Wednesday, January 18, 2006

Ensayo sobre el dolor

El dolor lo podríamos definir como la sensación producida por la resistencia del cuerpo a los cambios. El mecanismo por el cual nos llega a la mente la sensación que conocemos como dolor esta basado en una memoria que desarrolla nuestro Sistema Nervioso Central (es decir, nuestro cerebro) en la que se almacena toda la información relativa a las características y ubicación de cada uno de los fragmentos de los tejidos que componen nuestro sistema vital. Ante cualquier modificación en la conformación y/o las características de este tejido, esta da lugar al envío de una señal de alerta hacia el cerebro informando sobre el cambio producido en el sistema vital de esta persona.

La intensidad (y por lo tanto, forma de interpretación) de esta señal, es variable, y está determinada por la combinación de factores por un lado intrínsecos al grupo al que pertenezca este individuo y, por el otro, relativos a la importancia del rol que aquello que sufre el cambio juega dentro de su sistema vital. En ese sentido, si nos remitimos a la sensación percibida al fracturarnos un hueso o sufrir un esguince observaremos que el cerebro es avisado de que se ha producido un cambio en una determinada articulación o hueso de nuestro cuerpo.

La intensidad de ese dolor estará relacionada con la importancia que tenga el cambio producido en dicha estructura para el normal funcionamiento del sistema vital. Al sufrir una irritación en nuestro estómago nuestro cerebro percibe que se están produciendo una serie de cambios en la composición de las membranas del estómago, aquellas que son las encargadas de absorber aquellos componentes de la comida que nos resultan nutritivos, y nos envía esa señal con una intensidad acorde a la importancia que ello tenga para el normal funcionamiento de nuestro sistema vital. Podríamos imaginarnos que este proceso de memorización que sirve como referencia para la identificación de estos cambios tiene una velocidad máxima para la incorporación de nueva información, y la capacidad para incorporar los nuevos cambios producidos está delimitada por una tasa máxima de transferencia.

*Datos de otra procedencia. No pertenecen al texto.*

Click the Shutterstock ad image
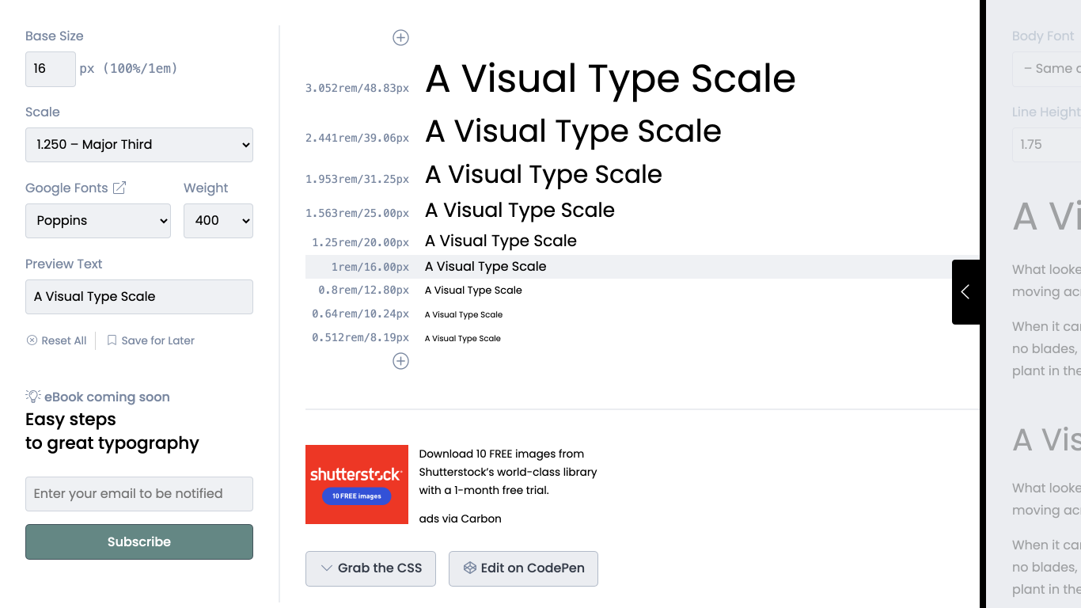The image size is (1081, 608). pos(357,485)

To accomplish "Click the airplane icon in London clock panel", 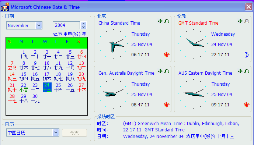I will pyautogui.click(x=240, y=21).
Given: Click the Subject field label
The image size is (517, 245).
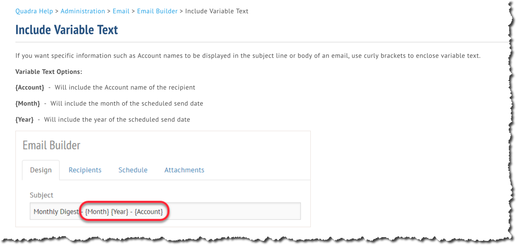Looking at the screenshot, I should pos(41,195).
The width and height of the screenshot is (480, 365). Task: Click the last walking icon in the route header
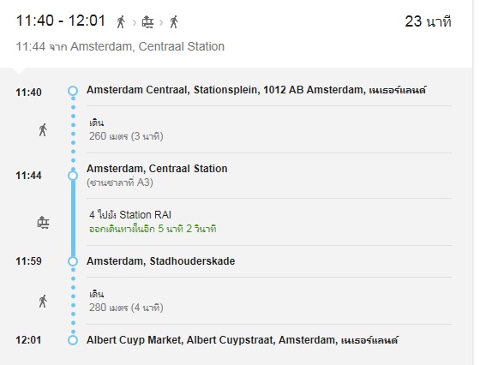click(174, 22)
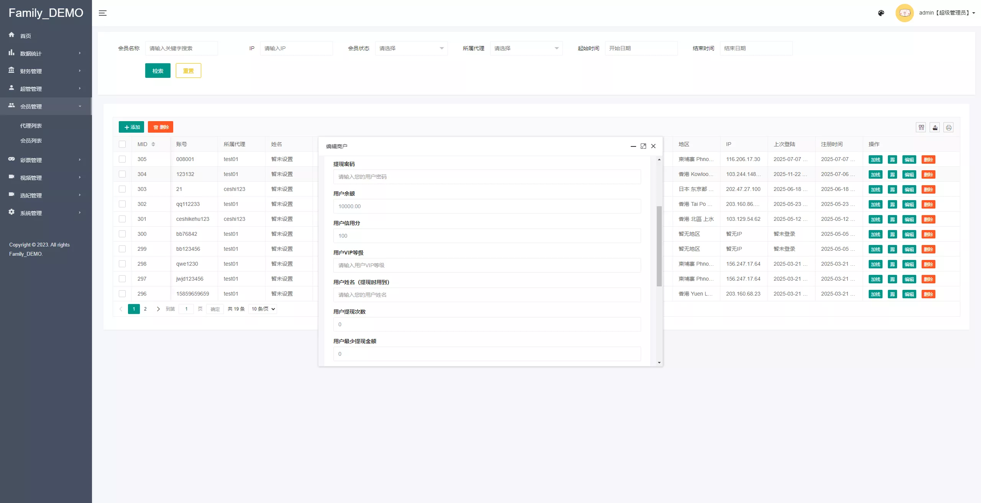
Task: Toggle the select-all header checkbox
Action: [122, 144]
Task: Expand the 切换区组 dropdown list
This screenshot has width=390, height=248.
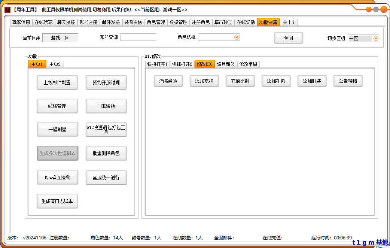Action: (x=376, y=38)
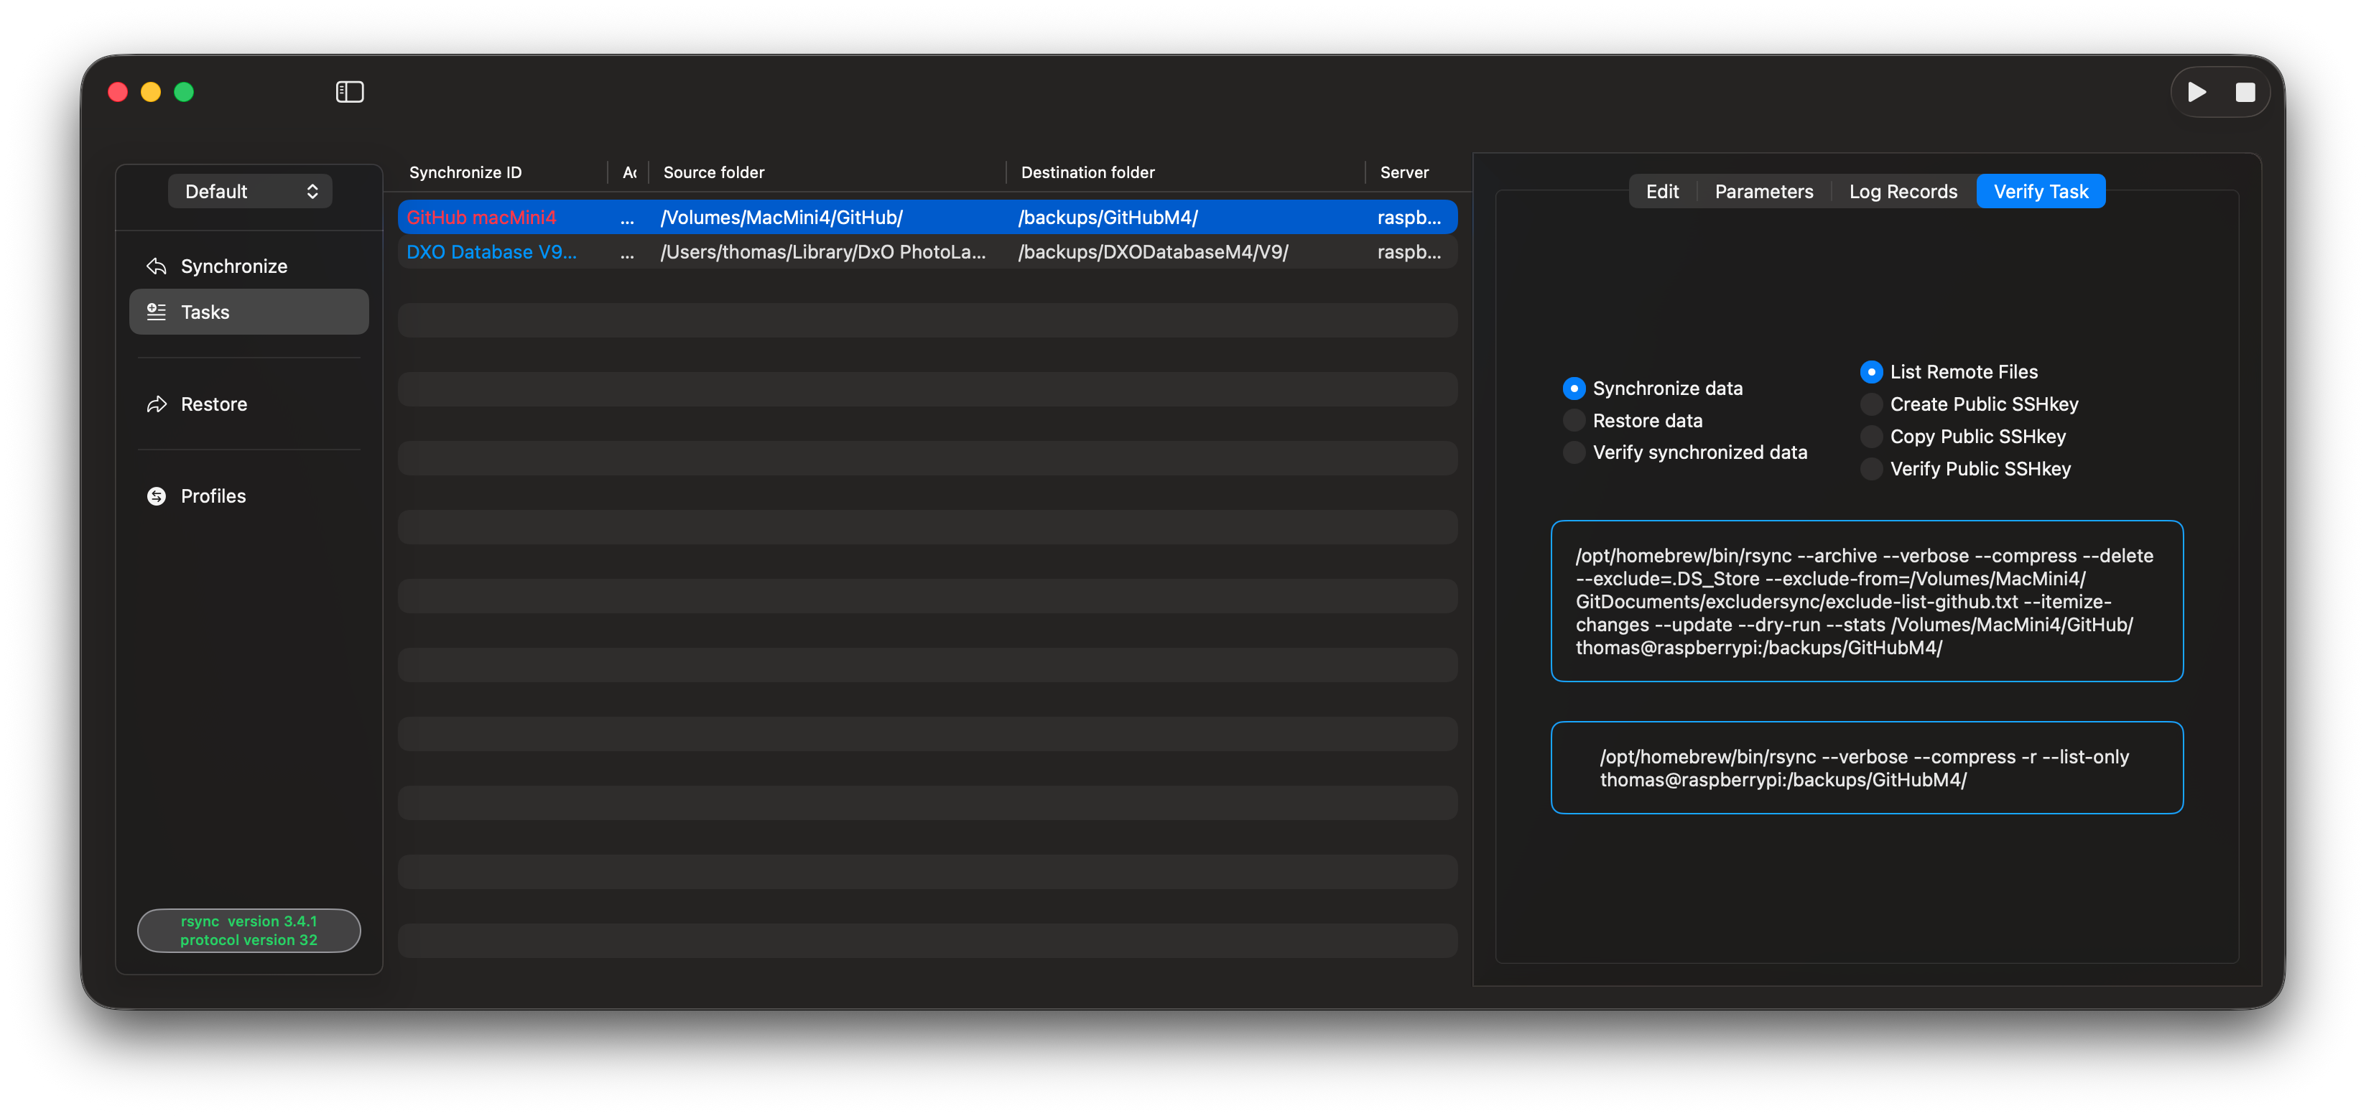The height and width of the screenshot is (1116, 2366).
Task: Click the Restore arrow icon
Action: (157, 404)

Por ello ante cambios muy radicales en la composición y funcionamiento del sistema vital a veces esta memoria aún conserva información sobre un fragmento del cuerpo que ya no forma parte de éste. A lo que comúnmente se le suele llamar el “dolor del miembro fantasma”, o dolor percibido por una persona que acaba de ser amputada y que lo refiere como localizado en el miembro faltante, sería un fenómeno de este tipo.

Del mismo modo, aquel otro tipo de dolor que habitualmente solemos calificar de “emocional” sería producto del mismo mecanismo. Nos ocasiona dolor la muerte de aquellas personas que implican un cambio en nuestro sistema vital, al igual que la ausencia de determinadas personas en tal sistema. Y no deberíamos dejar de tener en cuenta, al referirnos al normal funcionamiento del sistema vital, la influencia del aspecto cultural en su definición. El rol que cumplen, entre otras cuestiones, una persona, un familiar, un trabajo, una pareja, la incapacidad para caminar, la vida y la muerte en el normal funcionamiento del sistema vital de una persona sufren ciertas variaciones de individuo a individuo. Y tales variaciones se hacen notoriamente acentuadas en el caso de individuos pertenecientes a diferentes culturas.

Es un tema sabido que el dolor –incluso el dolor entendido con su acepción tradicional- es vivido por los individuos de manera diferente de una cultura a otra. En algunas culturas la falta de una persona se relaciona con un sentimiento de pérdida de un fragmento del tejido de ese sistema vital, mientras que en otras se relaciona con una transformación; hecho que si bien parece sutil, provoca una diferencia significativa en la interpretación de ese dolor entendido como pérdida y la de aquel entendido como transformación. La pérdida es una situación concluyente que marca un fin, momentáneo o no, pero el fin de algo. Mientras que la transformación es simplemente una transición de un estado a otro, una continuidad. De la misma manera, la importancia que puede tener la incapacidad para cumplir determinados roles está relacionada con la importancia que a su vez tengan esos roles en nuestro sistema cultural de referencia. Tendríamos que entender que el sistema de memorización de las características del sistema vital funciona de manera simétrica en el cuerpo, dado que en caso contrario sería de esperar que el dolor de una fractura en la mano hábil de una persona fuera mayor al de una fractura fisiológicamente equivalente en la mano opuesta.

Por lo tanto, debemos suponer que lo que se memoriza es una imagen que equivale al promedio de la importancia que revisten las dos áreas simétricas de nuestro cuerpo para el normal funcionamiento de nuestro sistema vital.

Entonces, ¿qué representa el dolor que proviene de la fractura de un tobillo?

Un castigo, una imposibilidad, una pérdida, un descanso, un aislamiento, una soledad; en resumen: un dolor…un cambio.